C’est particulièrement audible dans la manière dont ils sont prononcés, « à la française », sans les consonnes gutturales et emphatiques propres aux langues sémitiques. Par exemple, Fatiha est prononcé « Fatia », et Yahya « Yaya », conformément aux phonèmes du français où le son Ḥ est inexistant. Évolution parallèle à ce qui a déjà eu lieu en Afrique de l’Ouest, comme Mamadou pour Muḥammad, Abibatou pour Ḥabîba, Assana pour Ḥasan, Aïssatou pour ‘Â’isha, et le fameux Hapsatou (prononcé avec un H muet) pour Ḥafṣa, etc.

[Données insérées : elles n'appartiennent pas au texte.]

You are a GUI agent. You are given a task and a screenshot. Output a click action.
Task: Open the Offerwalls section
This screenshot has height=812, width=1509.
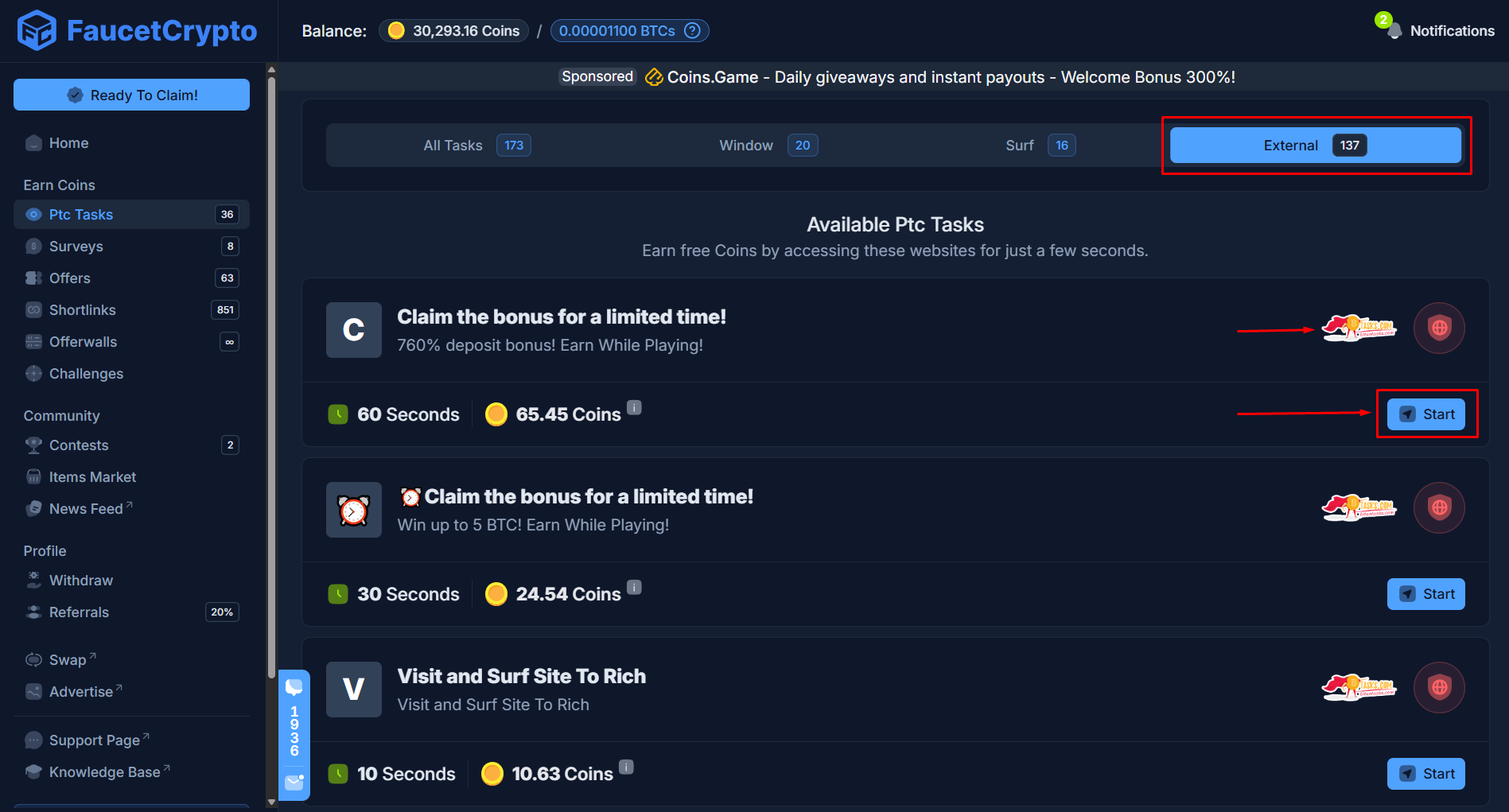[x=81, y=341]
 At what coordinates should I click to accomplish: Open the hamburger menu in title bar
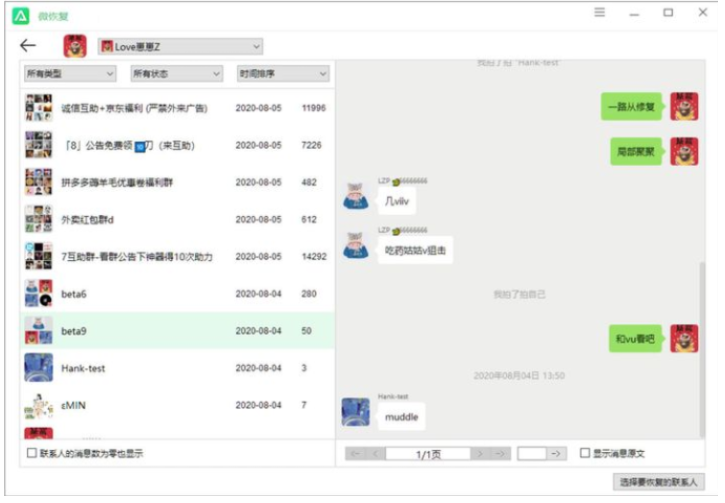click(x=600, y=13)
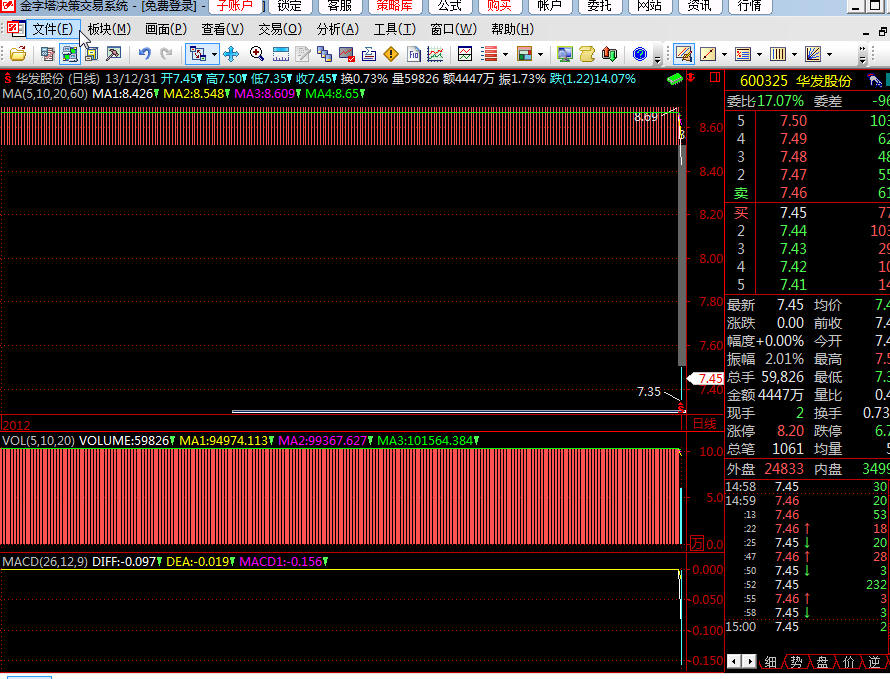Image resolution: width=890 pixels, height=679 pixels.
Task: Click the 策略库 button at top
Action: tap(393, 6)
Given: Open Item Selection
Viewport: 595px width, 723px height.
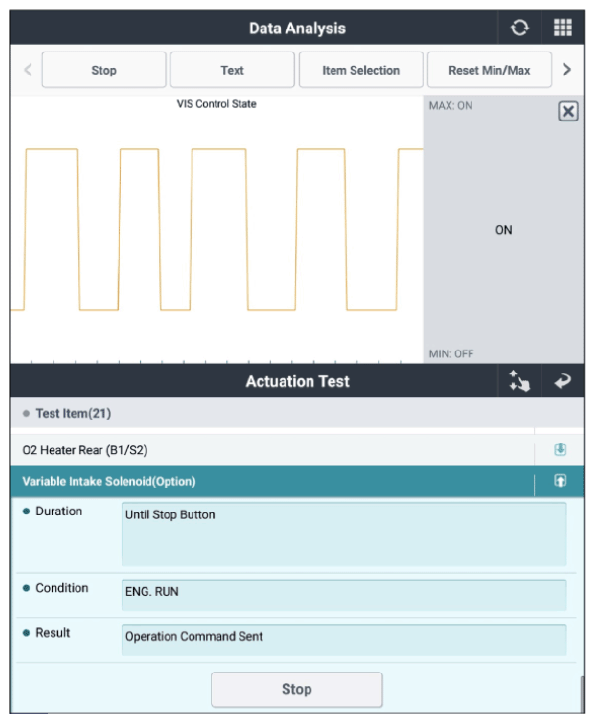Looking at the screenshot, I should point(361,70).
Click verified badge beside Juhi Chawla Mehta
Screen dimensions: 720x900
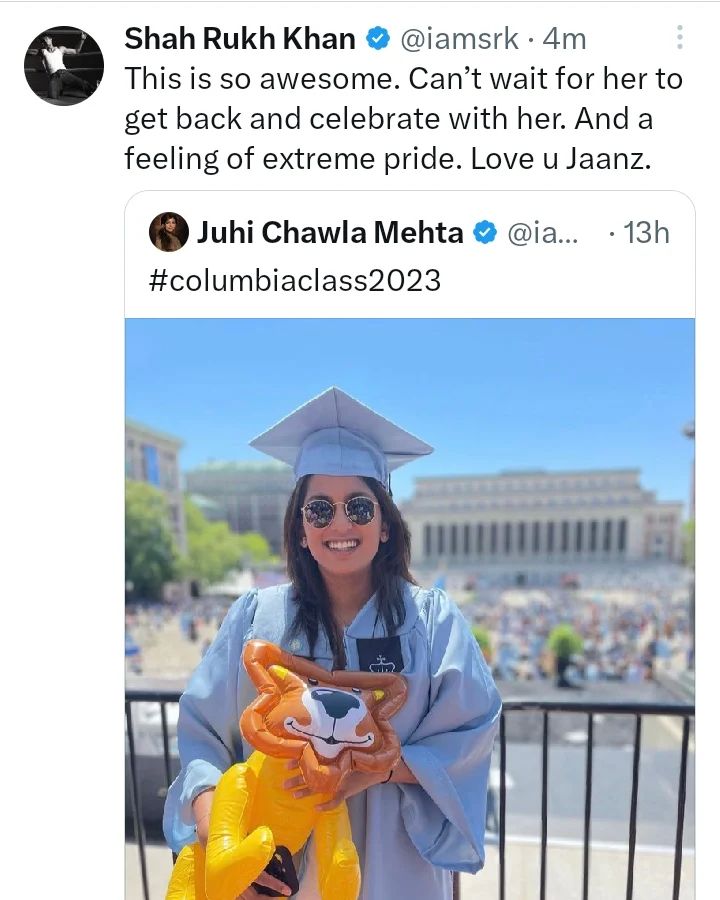(x=484, y=233)
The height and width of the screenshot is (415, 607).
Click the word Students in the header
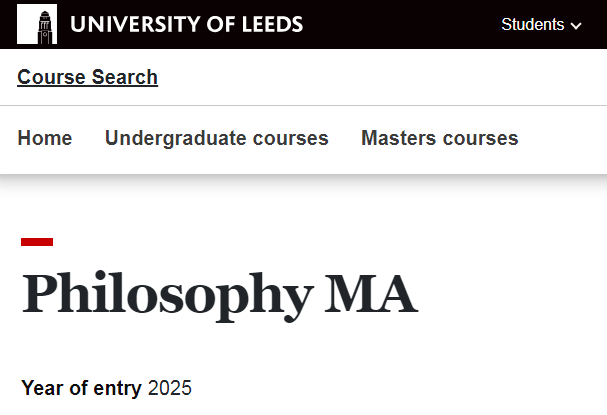tap(533, 24)
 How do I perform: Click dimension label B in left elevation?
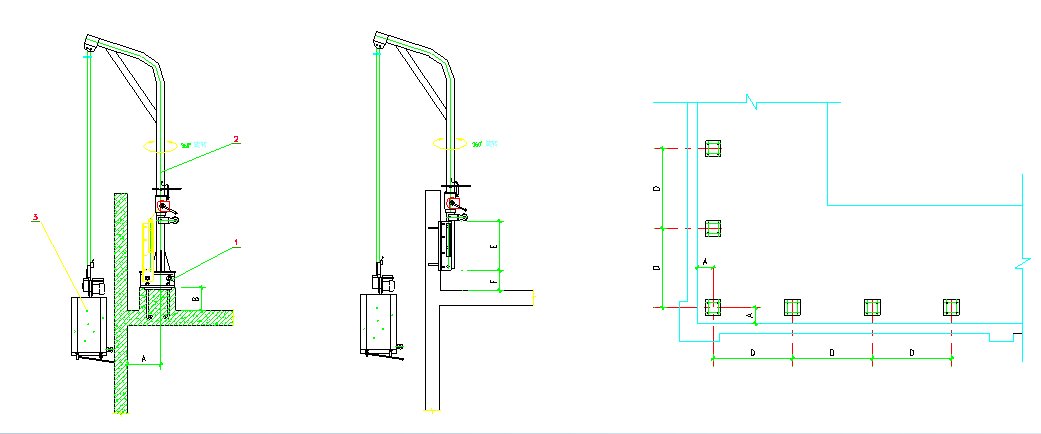tap(195, 297)
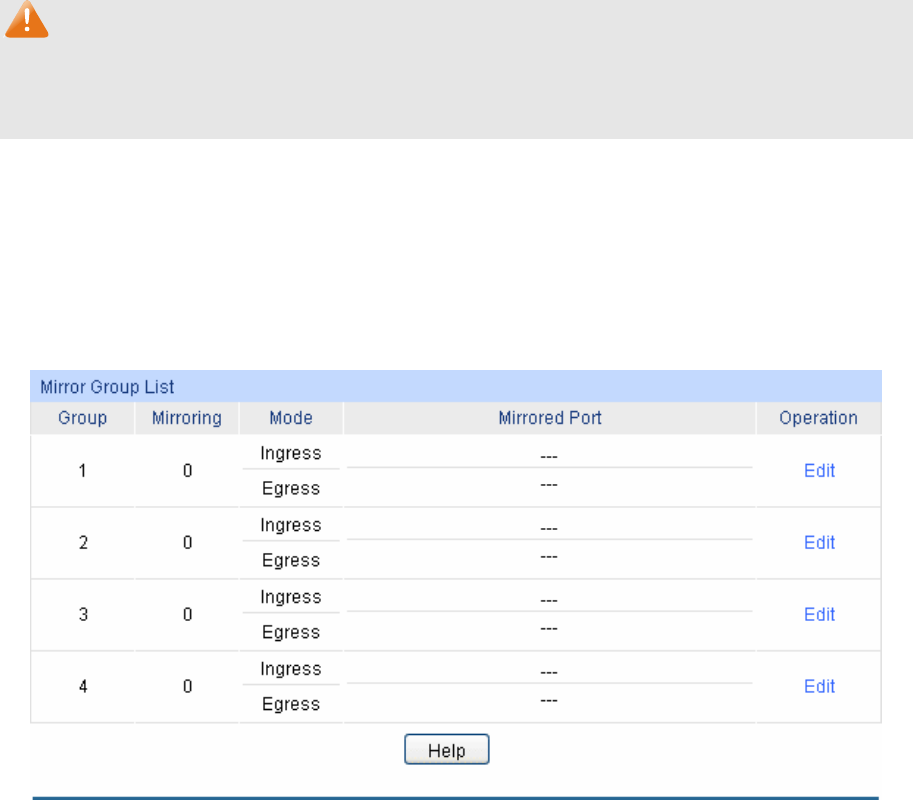
Task: Edit mirror group 4
Action: tap(819, 686)
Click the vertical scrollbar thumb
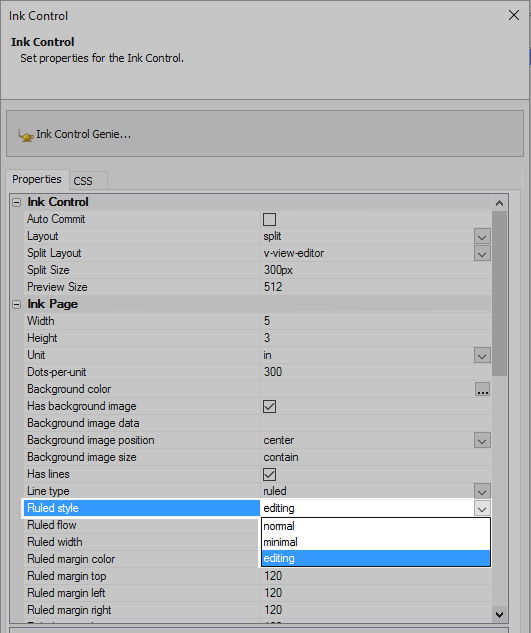 [500, 293]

De plus, une partie importante des prénoms arabes sont d’origine biblique (i.e. hébraïque) – et ne sont donc qu’une version parallèle de ceux existant déjà ici –, comme Ismâʿîl pour Ismaël, Ibrâhîm pour Abraham, Mûsâ pour Moïse, ‘Alî pour Héli, Ilyâs pour Élie, Hâjar pour Hagar, Sâra pour Sarah, Yaḥyâ pour Jean, Yûsuf pour Joseph, Sulaymân pour Salomon, ‘Îsâ pour Jésus, Maryam pour Myriam, etc.


Un jour viendra en France où des non-musulmans porterons des prénoms arabes sans que cela ne pose aucun problème à personne, et se multiplieront les Malika Durand, les Kamel Martin, les Salima Lefèvre et les Ilyès Dupont. À côté des Christophe Benzema, Sabine Haddad, Anne-Marie Ndiaye, Jean-Paul Bencheikh et Sophie Diouf.